* [Exercise requirements]
1. In the timeline of 2026 in Sweden, how much was the Gröna Lund amusement park fined by the Stockholm District Court?
2. Pick up the 2026 in Sweden timeline after its last entry, the one about the cargo vessel Caffa.

* [Passage given]
>>>>>
- Decades:: 2000s; 2010s; 2020s;
- See also:: Other events of 2026; Timeline of Swedish history;

= 2026 in Sweden =

Events in the year 2026 in Sweden.

==Incumbents==
- Monarch – Carl XVI Gustaf
- Prime minister – Ulf Kristersson
- Speaker – Andreas Norlén

== Events ==
=== January ===
- 15 January–1 February – 2026 European Men's Handball Championship in Denmark, Norway, and Sweden.
- 28 January – Gröna Lund amusement park is fined $590,000 by the Stockholm District Court for negligence over the 2023 Jetline roller coaster accident that left one person dead.

=== February ===
- 25 February – The Swedish Armed Forces intercept a suspected Russian drone that was approaching the French aircraft carrier Charles de Gaulle in Malmö.

=== March ===
- 6 March – The Swedish Coast Guard boards the Guinean-flagged cargo vessel Caffa off Trelleborg on suspicion of transporting stolen Ukrainian grain to Russia and fraudulent registration.
<<<<<
* [Data shown]
>>>>>
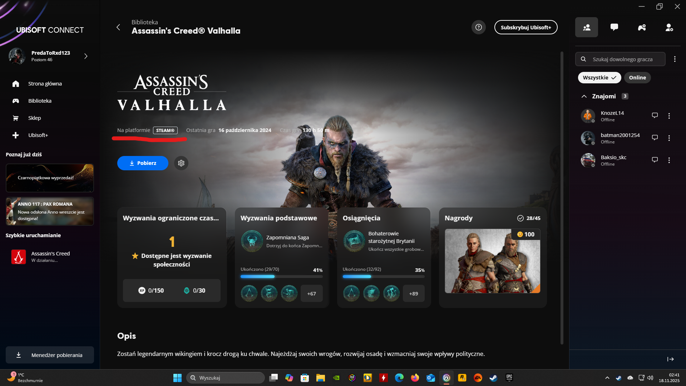Open more options beside player search
The image size is (686, 386).
[675, 59]
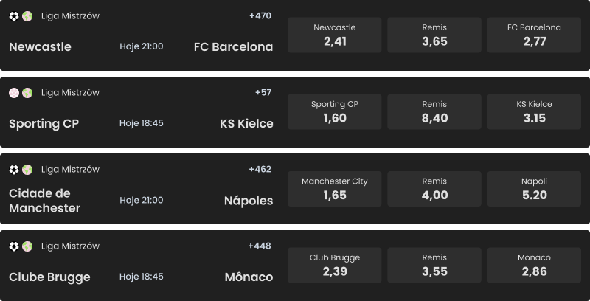Click globe icon in Clube Brugge row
<<<<<
* [Results for the exercise]
1. $590,000

2.
- 13 March – Simona Mohamsson and Jimmie Åkesson, leaders of the Liberals and Sweden Democrats respectively, announce that their parties had come to an agreement which would see the Liberals eliminate any red lines against the Sweden Democrats in a future right-of-centre coalition.
- 18 March – Iran executes a dual Iranian-Swedish national convicted on charges of spying for Israel.

=== May ===
- 26 May – The Riksdag votes to ban marriage between cousins and other close relatives effective 1 July.

=== June ===
- 11 June–19 July – Sweden participates at the 2026 FIFA World Cup.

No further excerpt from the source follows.